START

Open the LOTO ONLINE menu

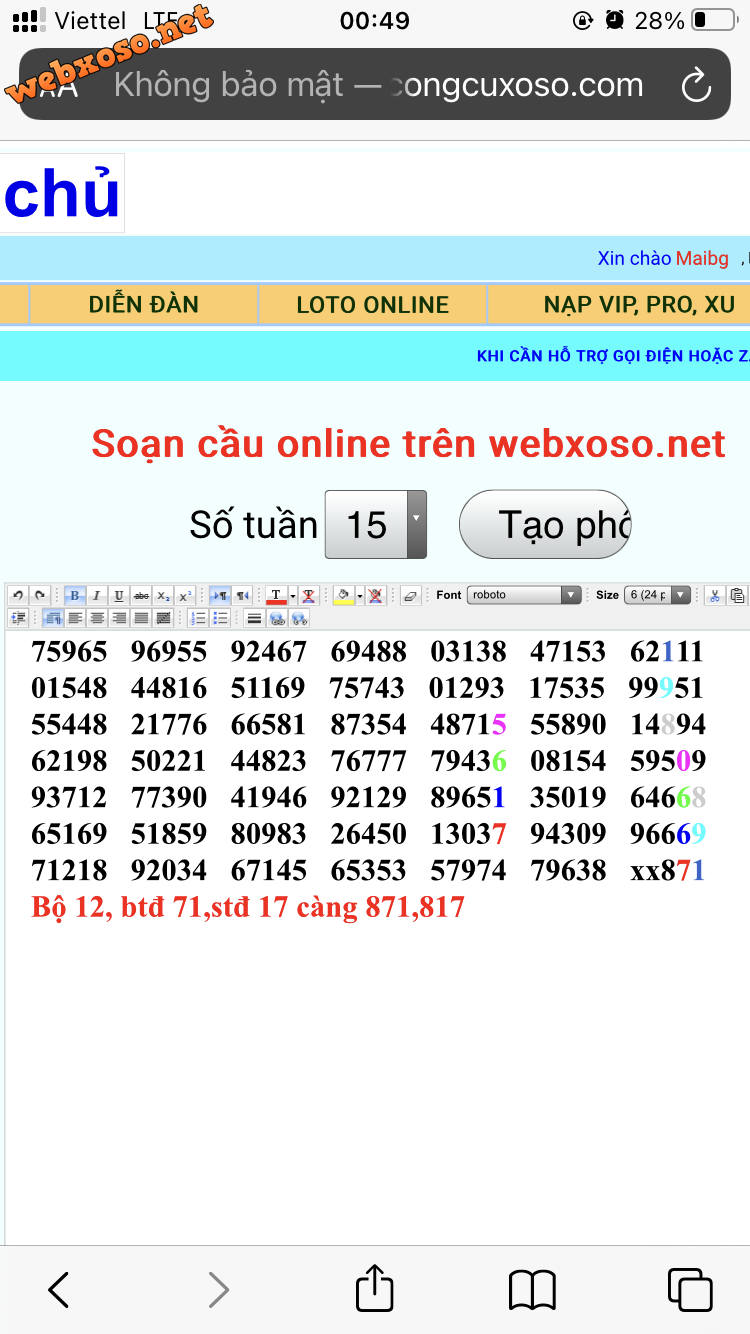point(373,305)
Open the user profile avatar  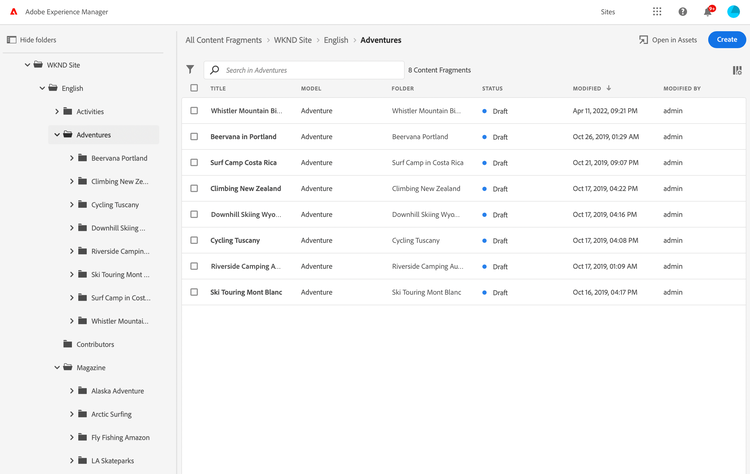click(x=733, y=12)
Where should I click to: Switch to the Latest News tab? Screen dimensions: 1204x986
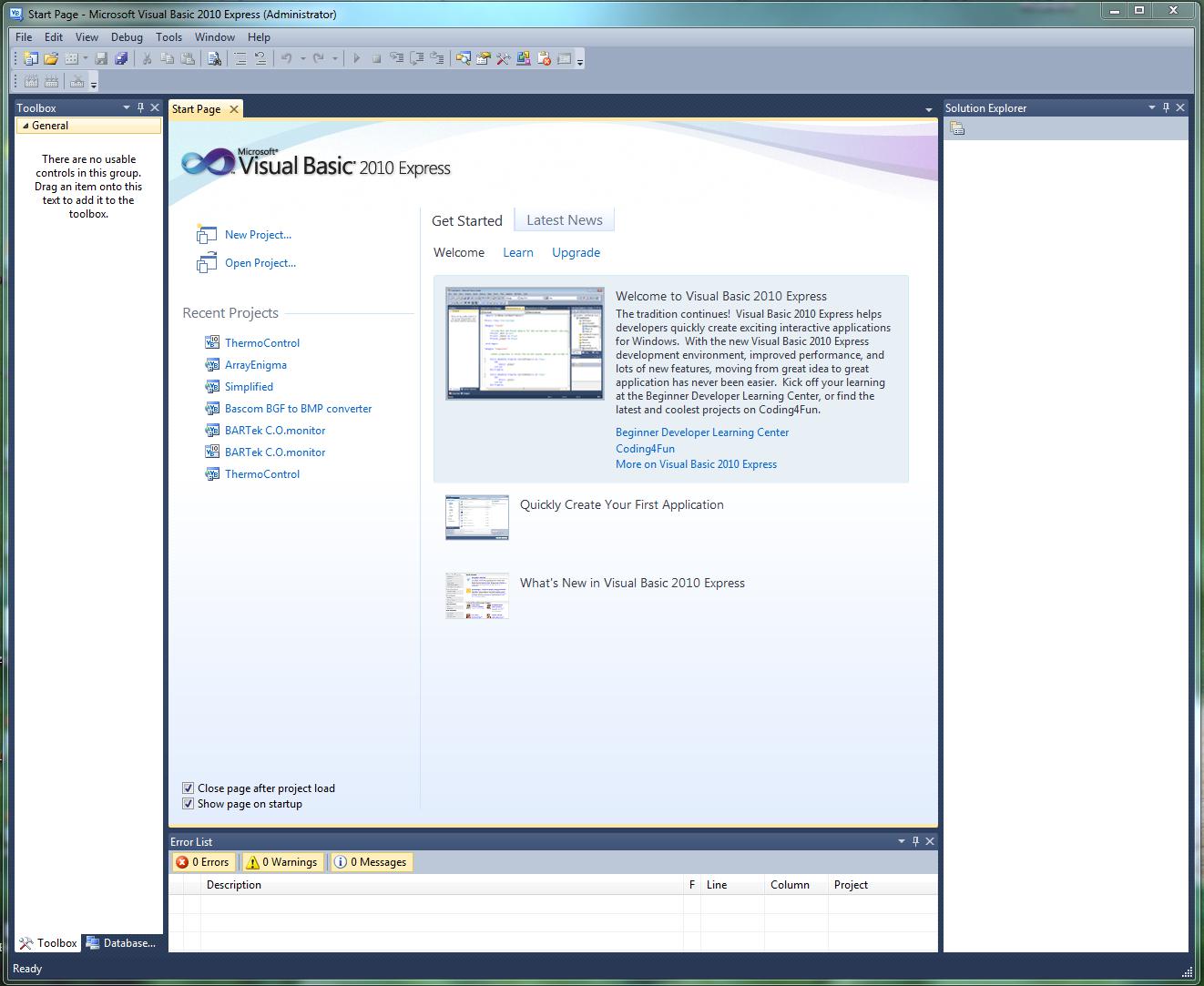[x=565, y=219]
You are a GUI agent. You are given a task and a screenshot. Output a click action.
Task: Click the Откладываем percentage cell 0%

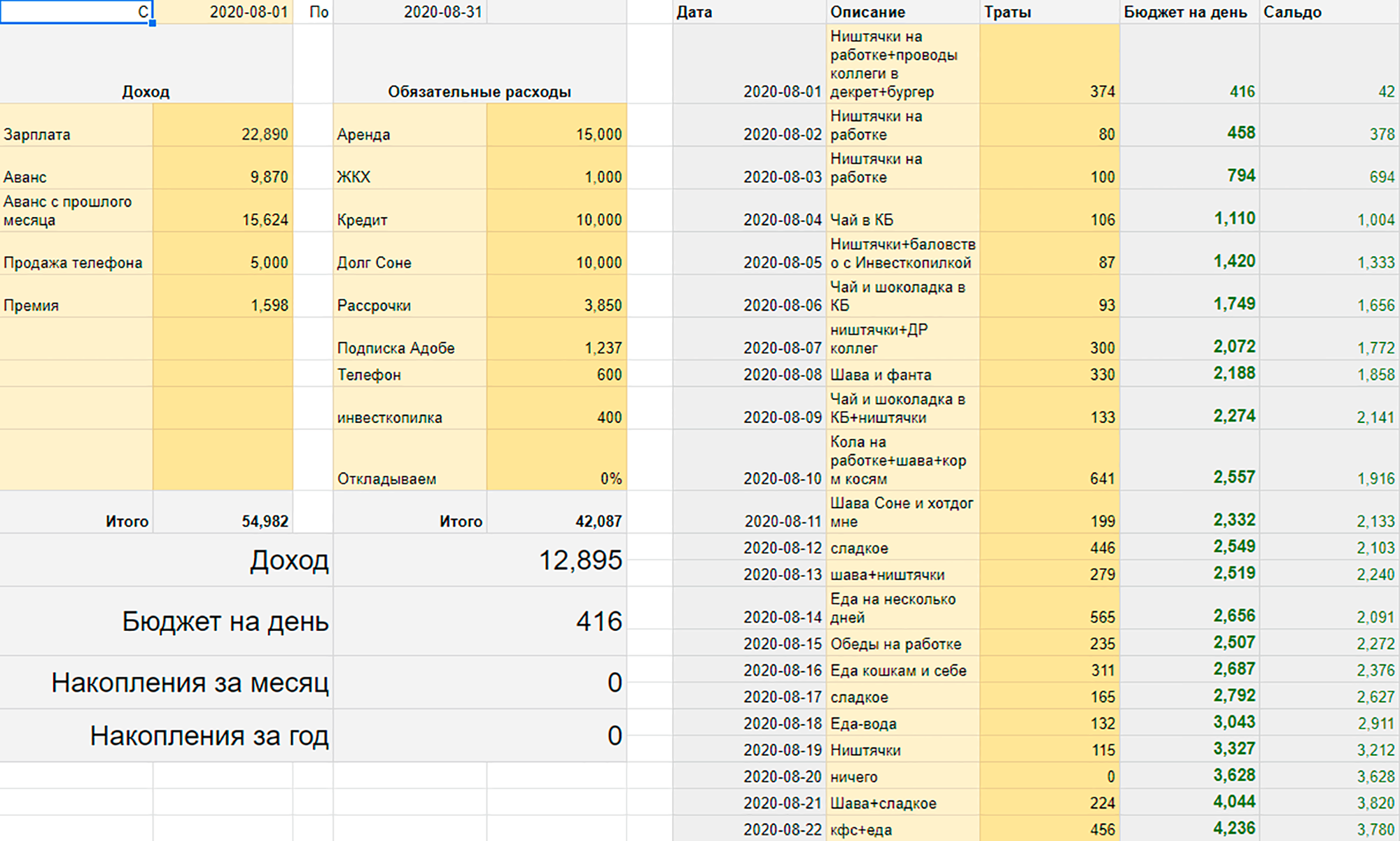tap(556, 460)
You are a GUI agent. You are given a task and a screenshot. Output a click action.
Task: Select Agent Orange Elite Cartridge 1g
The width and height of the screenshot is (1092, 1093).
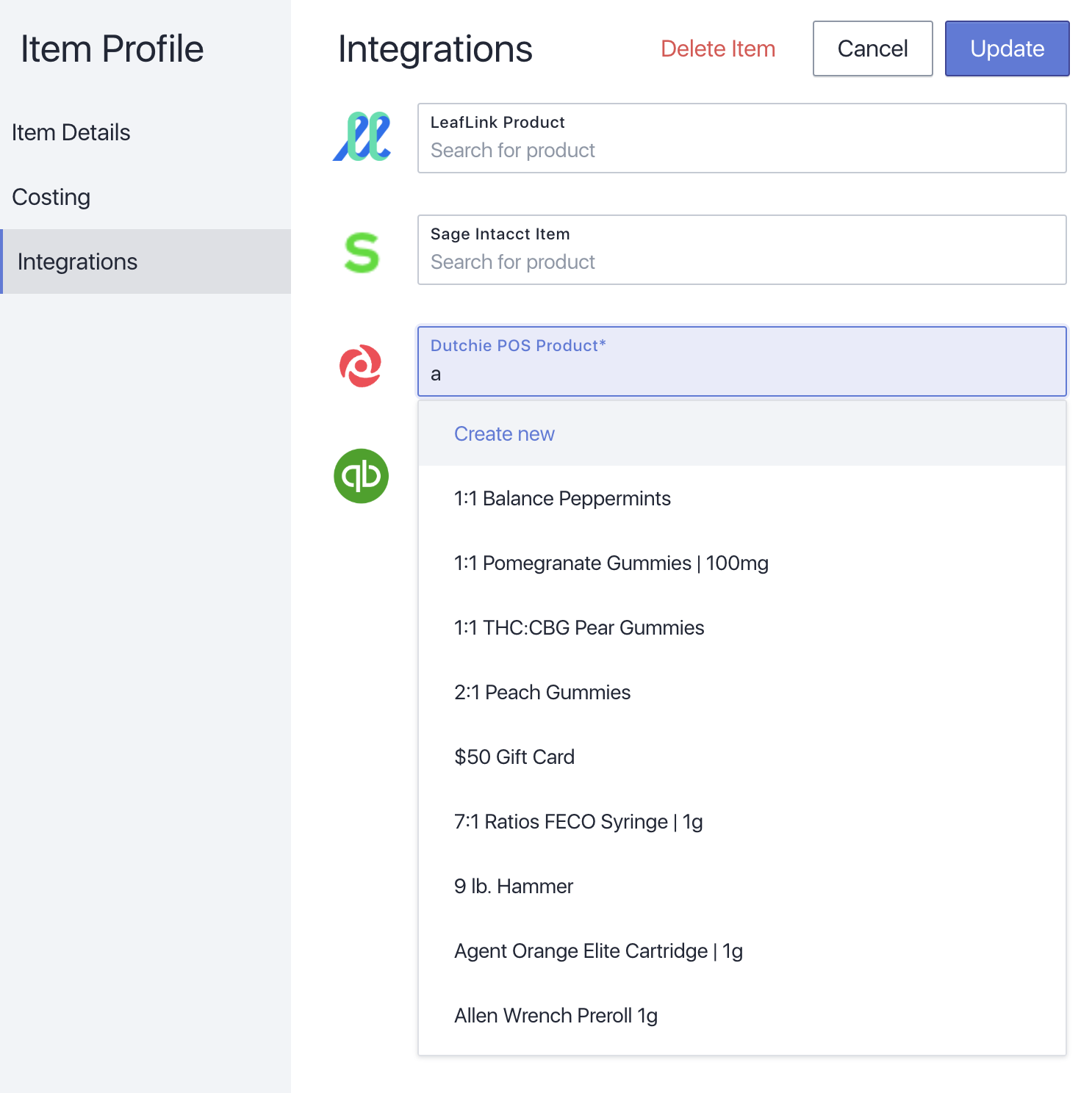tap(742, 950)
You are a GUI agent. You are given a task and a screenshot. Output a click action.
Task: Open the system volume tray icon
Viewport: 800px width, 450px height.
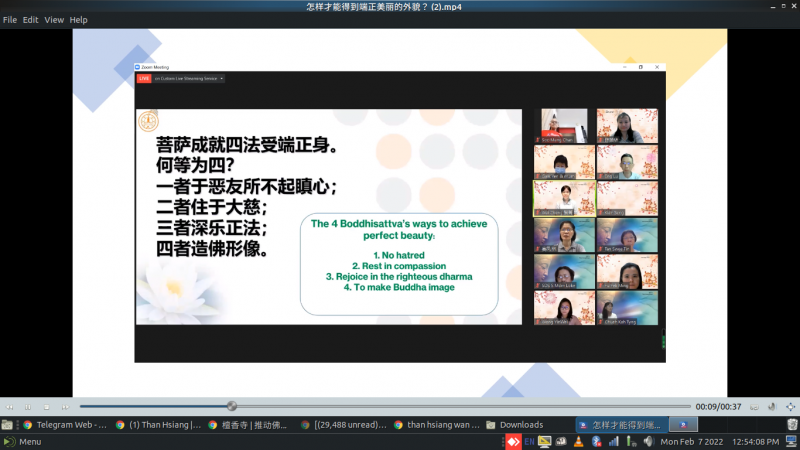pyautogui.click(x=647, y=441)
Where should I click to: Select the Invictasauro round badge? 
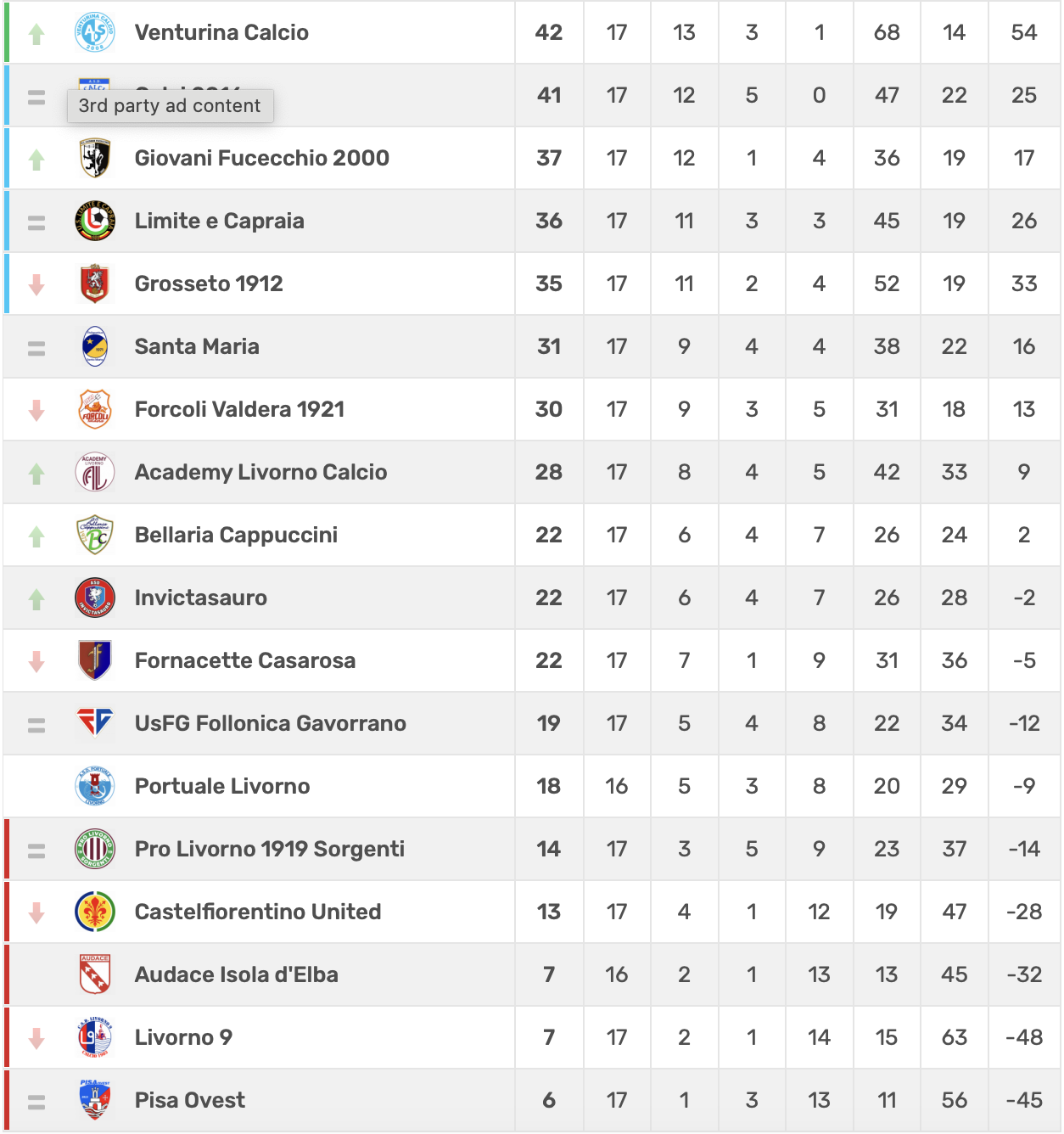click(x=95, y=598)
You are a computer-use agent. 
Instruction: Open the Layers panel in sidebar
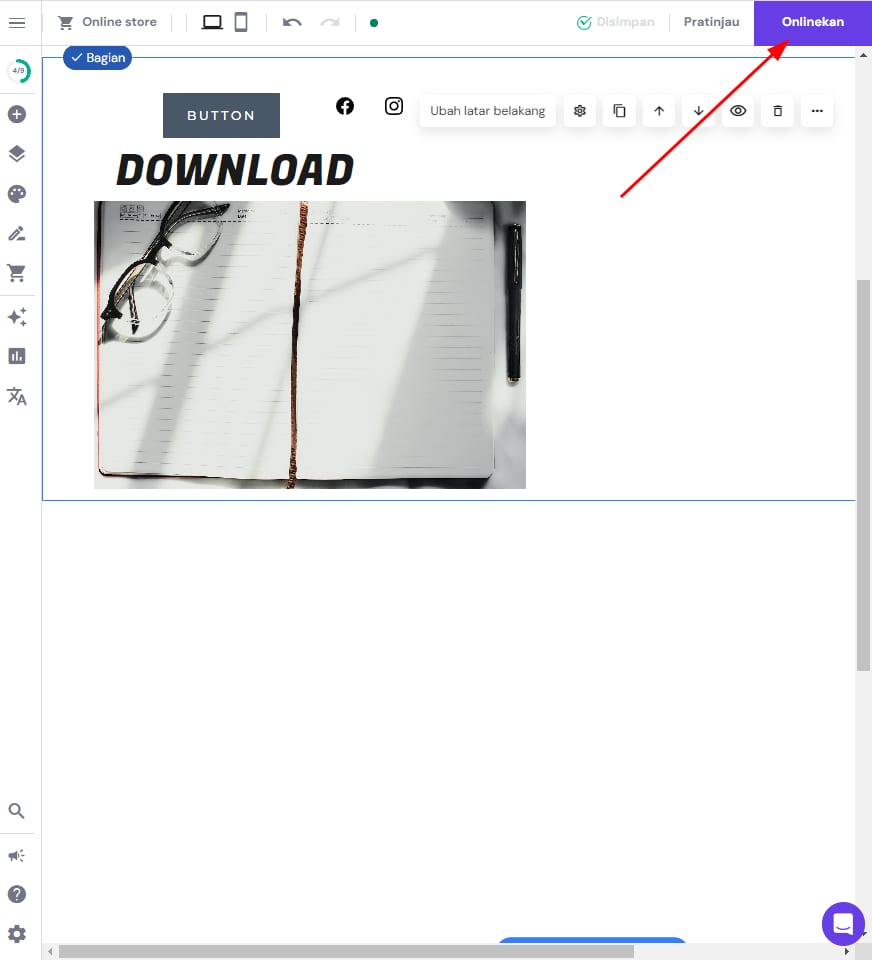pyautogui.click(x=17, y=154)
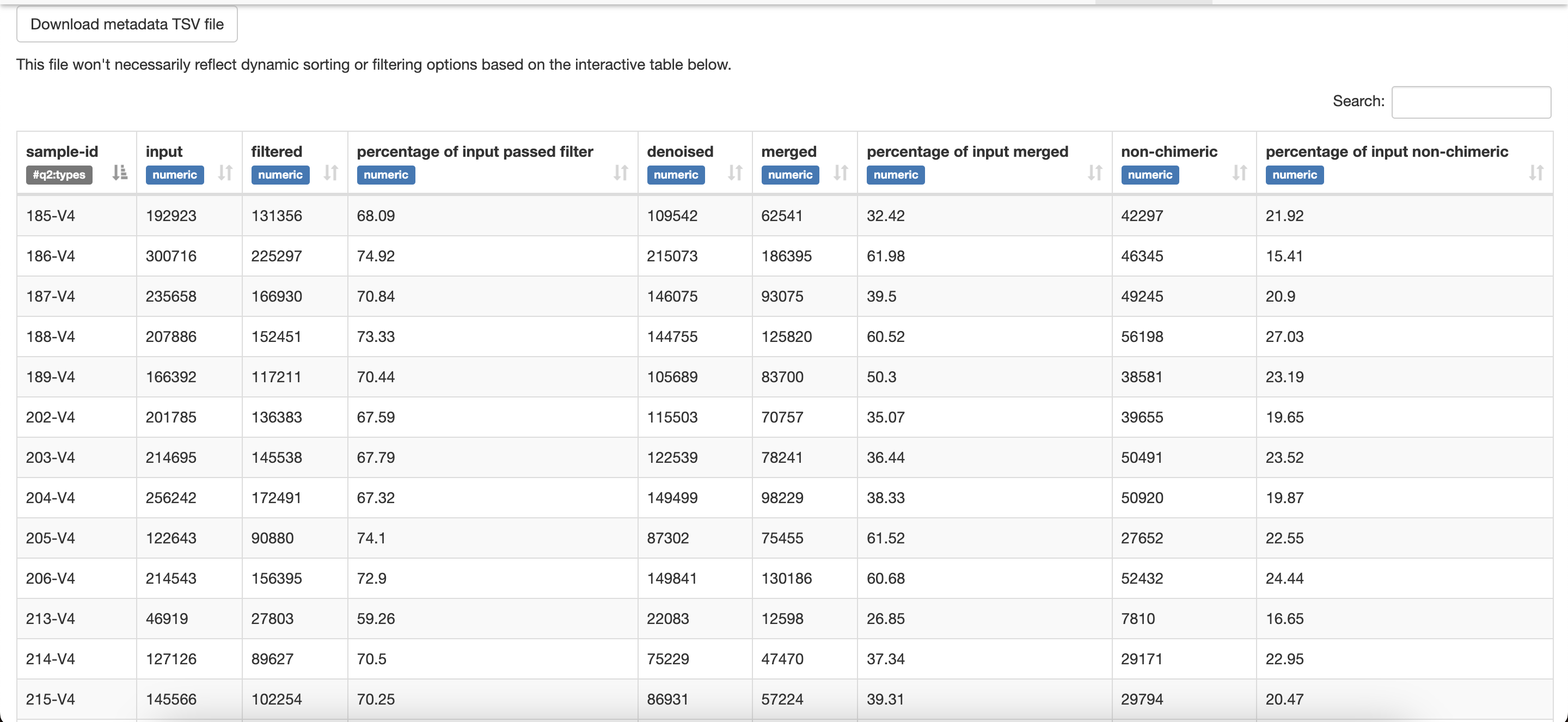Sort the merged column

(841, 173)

END

What is asked:
Update the entries from the line containing "Where should I click to: Switch" through the line containing "tap(742, 950)", inclusive, by replacing "screenshot" with "screen capture" and leaving all else unchanged. Reproduce only those lines, and omit the pictures from the answer.

Solution for this exercise:
Where should I click to: Switch to the Latest News tab? Screen dimensions: 1204x986
[x=565, y=219]
You are a GUI agent. You are given a task and a screen capture. Output a click action.
Task: Click the Откладываем percentage cell 0%

tap(556, 460)
You are a GUI agent. You are given a task and a screen capture. Output a click action.
Task: Select Agent Orange Elite Cartridge 1g
The width and height of the screen capture is (1092, 1093).
tap(742, 950)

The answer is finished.